▶ _Passage provided_:
* Start *
Fitness criteria can easily be adjusted constantly according to information on the available means of replication. That is to say, for example, a meme in fourth century Europe would not necessarily be deemed unfit for its inability to transfer well on television. All that is required for an idea to be treated as a meme is that it should behave like one; ie that it should be highly successful in replicating itself within a given community. Further and more specific memetic conditions for replication fitness are contained in the handout of the work by Ron Hale-Evans[8]. These criteria, more specific in their inquiry, provide the historian a blueprint, as it were, for the strength of any meme in a given society, and a base from which to embark upon other methodologies of analysis. In terms of cultural evolution, therefore, the researcher is able to generate a blueprint of the meme pool of the day by looking at means of information dispensation and replication and the mechanisms by which the more successful memes of the time propagate; historians of any period can usually pinpoint, with a fair degree of accuracy, such factors as influence the replication of ideas:

* languages spoken, and who understood them,

* state of literacy

* most common means of general populous communication

* technological means of the society

* interaction with other surrounding societies and ease of transfer between them


For example, we are able to see that in 4th century Europe oral histories delivered in terms of narrative, sermon and parable, philosophical debate, letter writing and book production were the key machinery for the replication of ideas concerning the early church. Memetic analysis of these mechanisms, determining who had access to them and how they were used, provides the historian with a clear view of possible successful memes in terms of structure.
* End *
▶ _Written problem_:
Answer these questions from the passage on memes and history:
1. A meme in fourth century Europe would not necessarily be deemed unfit for its inability to transfer well on what?
2. Whose work has a handout containing further memetic conditions for replication fitness?
3. What does the passage list as the key machinery for replicating ideas about the early church in 4th century Europe?
The data after this text comes from a separate source.

▶ _Raw data_:
* Start *
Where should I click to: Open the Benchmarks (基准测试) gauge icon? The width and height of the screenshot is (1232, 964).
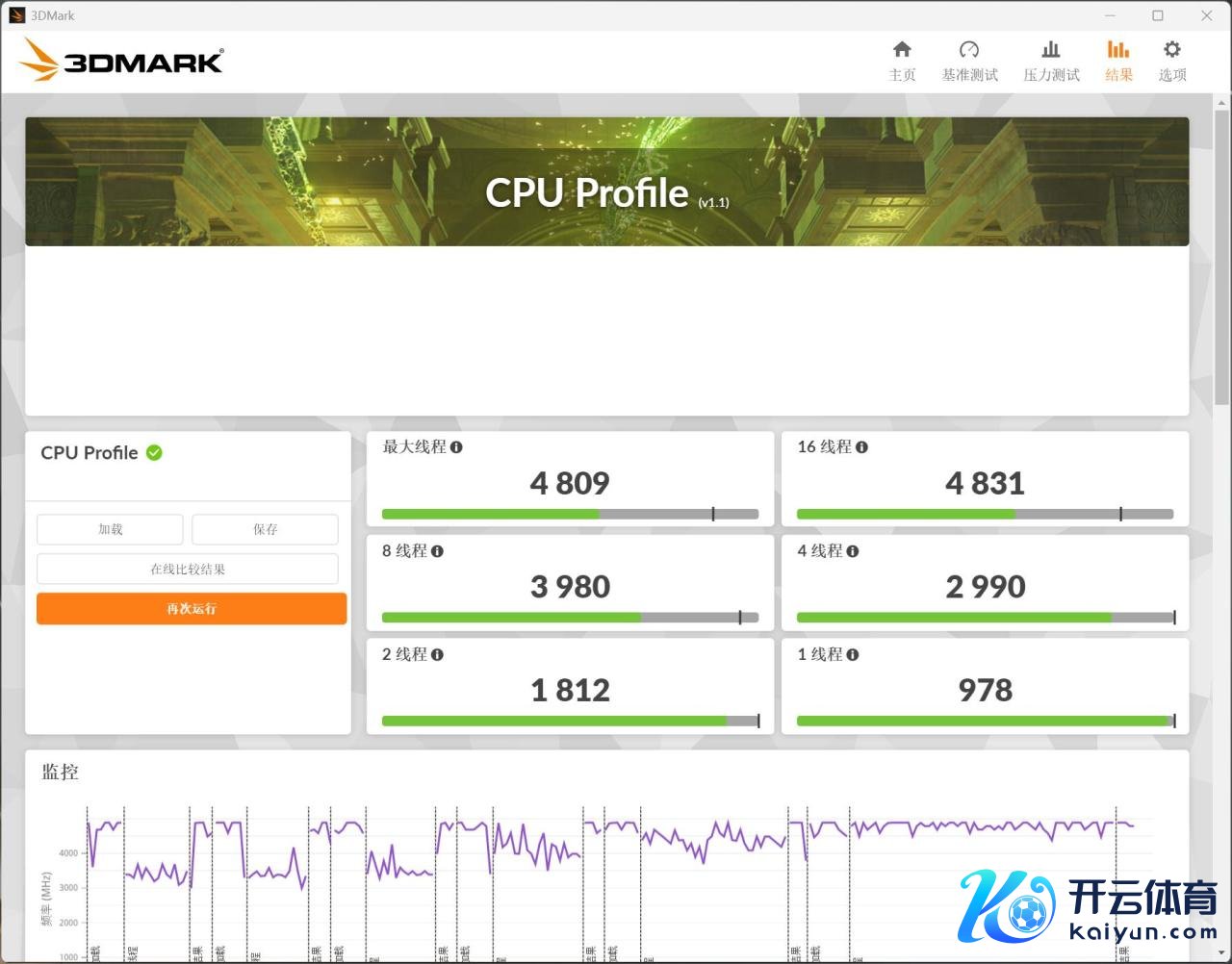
* End *
▶ _Answer to this problem_:
1. Television.
2. Ron Hale-Evans.
3. Oral histories delivered in terms of narrative, sermon and parable; philosophical debate; letter writing; and book production.